--- Items ---
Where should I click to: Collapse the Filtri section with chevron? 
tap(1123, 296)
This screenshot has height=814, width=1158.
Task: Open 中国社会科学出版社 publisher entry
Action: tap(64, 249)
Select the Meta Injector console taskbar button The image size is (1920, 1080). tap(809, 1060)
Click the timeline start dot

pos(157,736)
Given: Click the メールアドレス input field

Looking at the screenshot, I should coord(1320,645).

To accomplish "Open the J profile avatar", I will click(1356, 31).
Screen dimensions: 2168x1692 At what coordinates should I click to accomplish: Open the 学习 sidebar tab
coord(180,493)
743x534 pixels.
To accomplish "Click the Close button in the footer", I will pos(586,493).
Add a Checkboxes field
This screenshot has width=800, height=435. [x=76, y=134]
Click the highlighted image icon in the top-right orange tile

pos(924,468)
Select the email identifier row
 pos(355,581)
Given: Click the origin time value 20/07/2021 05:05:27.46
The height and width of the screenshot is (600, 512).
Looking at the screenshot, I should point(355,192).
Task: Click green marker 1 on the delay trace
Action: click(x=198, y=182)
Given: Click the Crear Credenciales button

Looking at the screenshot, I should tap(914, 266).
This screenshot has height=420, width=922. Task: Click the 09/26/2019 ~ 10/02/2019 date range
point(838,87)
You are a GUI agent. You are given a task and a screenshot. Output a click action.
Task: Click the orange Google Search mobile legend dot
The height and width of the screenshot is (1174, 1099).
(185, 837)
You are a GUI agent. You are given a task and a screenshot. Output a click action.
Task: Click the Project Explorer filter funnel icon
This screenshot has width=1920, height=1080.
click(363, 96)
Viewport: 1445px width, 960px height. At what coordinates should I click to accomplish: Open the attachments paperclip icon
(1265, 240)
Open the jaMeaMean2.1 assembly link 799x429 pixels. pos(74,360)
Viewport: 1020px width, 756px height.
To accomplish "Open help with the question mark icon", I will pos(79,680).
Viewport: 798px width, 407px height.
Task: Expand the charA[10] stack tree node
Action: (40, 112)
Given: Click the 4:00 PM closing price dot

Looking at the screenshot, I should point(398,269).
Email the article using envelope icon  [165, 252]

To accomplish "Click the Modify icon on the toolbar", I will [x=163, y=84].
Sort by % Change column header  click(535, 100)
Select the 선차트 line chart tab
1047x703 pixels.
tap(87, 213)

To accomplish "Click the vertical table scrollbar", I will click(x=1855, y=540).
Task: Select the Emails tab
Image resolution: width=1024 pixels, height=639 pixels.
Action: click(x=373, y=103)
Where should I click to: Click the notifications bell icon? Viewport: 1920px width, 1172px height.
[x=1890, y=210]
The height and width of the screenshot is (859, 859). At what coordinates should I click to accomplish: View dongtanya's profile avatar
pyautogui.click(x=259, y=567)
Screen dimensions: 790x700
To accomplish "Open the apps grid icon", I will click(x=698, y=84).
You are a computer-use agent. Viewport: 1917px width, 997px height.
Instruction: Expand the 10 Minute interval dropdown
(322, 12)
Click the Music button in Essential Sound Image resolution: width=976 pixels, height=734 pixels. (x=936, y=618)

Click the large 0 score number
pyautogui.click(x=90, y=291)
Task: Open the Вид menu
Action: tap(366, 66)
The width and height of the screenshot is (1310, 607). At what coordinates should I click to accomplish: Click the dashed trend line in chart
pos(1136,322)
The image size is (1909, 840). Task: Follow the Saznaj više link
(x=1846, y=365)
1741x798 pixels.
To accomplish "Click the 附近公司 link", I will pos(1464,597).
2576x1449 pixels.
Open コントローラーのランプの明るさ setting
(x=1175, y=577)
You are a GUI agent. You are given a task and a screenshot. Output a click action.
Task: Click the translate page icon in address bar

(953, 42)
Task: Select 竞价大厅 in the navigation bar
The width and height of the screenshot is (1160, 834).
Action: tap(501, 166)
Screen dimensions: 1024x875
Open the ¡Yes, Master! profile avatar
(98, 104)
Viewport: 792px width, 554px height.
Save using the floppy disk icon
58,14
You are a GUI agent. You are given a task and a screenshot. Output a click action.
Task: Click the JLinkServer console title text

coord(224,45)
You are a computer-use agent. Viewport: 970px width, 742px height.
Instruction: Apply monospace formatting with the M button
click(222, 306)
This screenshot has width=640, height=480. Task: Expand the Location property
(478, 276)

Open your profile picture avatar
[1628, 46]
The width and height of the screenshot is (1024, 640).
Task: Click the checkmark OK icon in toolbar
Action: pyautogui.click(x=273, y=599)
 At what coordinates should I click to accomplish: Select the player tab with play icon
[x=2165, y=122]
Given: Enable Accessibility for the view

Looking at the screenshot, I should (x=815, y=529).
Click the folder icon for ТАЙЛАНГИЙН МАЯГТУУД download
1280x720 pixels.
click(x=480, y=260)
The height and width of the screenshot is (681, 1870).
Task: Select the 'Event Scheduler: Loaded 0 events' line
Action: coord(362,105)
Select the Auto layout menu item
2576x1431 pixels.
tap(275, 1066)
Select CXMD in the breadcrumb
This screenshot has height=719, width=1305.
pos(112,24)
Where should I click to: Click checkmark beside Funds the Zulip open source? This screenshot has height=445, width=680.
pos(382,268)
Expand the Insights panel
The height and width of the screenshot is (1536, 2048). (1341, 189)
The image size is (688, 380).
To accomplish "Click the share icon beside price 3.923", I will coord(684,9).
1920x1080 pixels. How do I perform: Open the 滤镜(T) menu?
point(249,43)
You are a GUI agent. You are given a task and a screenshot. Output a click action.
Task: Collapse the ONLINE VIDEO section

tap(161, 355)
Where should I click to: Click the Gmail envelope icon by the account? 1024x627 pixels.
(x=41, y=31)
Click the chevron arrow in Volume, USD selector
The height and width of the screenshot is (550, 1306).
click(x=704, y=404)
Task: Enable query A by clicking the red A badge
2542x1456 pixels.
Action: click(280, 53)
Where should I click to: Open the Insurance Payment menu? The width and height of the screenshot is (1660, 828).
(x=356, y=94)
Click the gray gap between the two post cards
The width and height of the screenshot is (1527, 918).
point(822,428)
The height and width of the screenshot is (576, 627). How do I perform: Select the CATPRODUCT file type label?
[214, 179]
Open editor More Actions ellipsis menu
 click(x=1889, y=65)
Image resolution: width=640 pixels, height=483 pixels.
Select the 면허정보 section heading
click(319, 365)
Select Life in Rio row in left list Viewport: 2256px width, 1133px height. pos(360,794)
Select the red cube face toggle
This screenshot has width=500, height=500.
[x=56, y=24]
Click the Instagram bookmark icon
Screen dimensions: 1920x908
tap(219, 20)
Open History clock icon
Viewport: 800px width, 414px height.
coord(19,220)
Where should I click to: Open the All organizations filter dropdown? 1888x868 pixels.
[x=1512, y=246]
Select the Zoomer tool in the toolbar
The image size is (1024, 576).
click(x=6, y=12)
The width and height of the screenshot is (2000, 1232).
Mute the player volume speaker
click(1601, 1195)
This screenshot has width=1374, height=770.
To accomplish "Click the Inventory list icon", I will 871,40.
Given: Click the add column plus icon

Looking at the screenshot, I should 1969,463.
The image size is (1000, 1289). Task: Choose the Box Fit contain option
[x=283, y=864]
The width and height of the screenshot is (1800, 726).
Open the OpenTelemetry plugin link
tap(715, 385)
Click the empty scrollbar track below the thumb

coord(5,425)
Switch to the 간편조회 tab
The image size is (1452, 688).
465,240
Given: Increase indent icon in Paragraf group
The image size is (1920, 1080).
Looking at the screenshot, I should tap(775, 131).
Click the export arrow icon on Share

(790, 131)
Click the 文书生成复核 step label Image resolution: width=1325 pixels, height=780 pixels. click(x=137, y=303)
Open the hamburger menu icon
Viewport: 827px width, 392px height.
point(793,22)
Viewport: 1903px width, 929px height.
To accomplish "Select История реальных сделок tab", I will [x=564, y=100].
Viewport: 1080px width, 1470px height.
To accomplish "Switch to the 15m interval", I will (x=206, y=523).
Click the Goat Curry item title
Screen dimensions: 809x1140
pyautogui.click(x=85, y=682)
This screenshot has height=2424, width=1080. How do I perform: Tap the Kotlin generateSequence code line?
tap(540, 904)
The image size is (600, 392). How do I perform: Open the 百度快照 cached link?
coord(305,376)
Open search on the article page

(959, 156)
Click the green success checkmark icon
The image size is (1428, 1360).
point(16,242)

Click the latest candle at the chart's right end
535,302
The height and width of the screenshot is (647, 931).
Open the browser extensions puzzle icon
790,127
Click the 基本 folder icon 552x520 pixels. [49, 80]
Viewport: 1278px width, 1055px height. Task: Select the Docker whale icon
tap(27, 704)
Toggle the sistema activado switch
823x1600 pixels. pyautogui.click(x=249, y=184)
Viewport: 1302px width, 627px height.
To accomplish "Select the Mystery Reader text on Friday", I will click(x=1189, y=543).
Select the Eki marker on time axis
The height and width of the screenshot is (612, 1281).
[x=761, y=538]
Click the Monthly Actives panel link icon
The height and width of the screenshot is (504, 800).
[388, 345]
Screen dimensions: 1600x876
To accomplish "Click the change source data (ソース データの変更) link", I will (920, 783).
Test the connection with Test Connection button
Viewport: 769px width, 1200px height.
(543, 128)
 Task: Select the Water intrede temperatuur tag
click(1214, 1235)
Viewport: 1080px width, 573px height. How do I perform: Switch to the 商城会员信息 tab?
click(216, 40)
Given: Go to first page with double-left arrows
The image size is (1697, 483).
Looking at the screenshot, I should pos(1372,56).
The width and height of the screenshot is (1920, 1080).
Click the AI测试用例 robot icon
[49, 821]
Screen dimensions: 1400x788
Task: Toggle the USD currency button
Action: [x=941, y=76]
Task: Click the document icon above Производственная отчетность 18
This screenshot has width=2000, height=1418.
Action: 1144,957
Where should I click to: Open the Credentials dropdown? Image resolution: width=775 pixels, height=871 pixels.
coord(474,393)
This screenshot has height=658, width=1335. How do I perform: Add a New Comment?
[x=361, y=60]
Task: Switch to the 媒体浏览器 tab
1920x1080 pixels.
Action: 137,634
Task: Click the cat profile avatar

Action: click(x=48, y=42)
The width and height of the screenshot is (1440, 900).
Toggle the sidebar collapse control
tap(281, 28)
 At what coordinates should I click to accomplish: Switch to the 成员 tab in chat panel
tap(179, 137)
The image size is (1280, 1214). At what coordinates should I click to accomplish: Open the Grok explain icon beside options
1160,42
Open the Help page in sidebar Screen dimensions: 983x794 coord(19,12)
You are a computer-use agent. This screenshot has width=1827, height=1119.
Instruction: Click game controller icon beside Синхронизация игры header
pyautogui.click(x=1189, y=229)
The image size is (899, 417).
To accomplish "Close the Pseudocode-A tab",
---
**The exercise:** Reproduce the entries from the line with "Given: Click the メールアドレス input field" up to and including the line with "point(838,87)", changing every "Given" to "Instruction" and leaving all else unchanged.

**Task solution:**
Instruction: Click the メールアドレス input field

Looking at the screenshot, I should coord(1320,645).

To accomplish "Open the J profile avatar", I will click(1356, 31).
Screen dimensions: 2168x1692 At what coordinates should I click to accomplish: Open the 学习 sidebar tab
coord(180,493)
743x534 pixels.
To accomplish "Click the Close button in the footer", I will pos(586,493).
Add a Checkboxes field
This screenshot has width=800, height=435. [x=76, y=134]
Click the highlighted image icon in the top-right orange tile

pos(924,468)
Select the email identifier row
 pos(355,581)
Instruction: Click the origin time value 20/07/2021 05:05:27.46
The height and width of the screenshot is (600, 512).
Looking at the screenshot, I should point(355,192).
Task: Click green marker 1 on the delay trace
Action: click(x=198, y=182)
Instruction: Click the Crear Credenciales button

Looking at the screenshot, I should tap(914, 266).
This screenshot has height=420, width=922. Task: Click the 09/26/2019 ~ 10/02/2019 date range
point(838,87)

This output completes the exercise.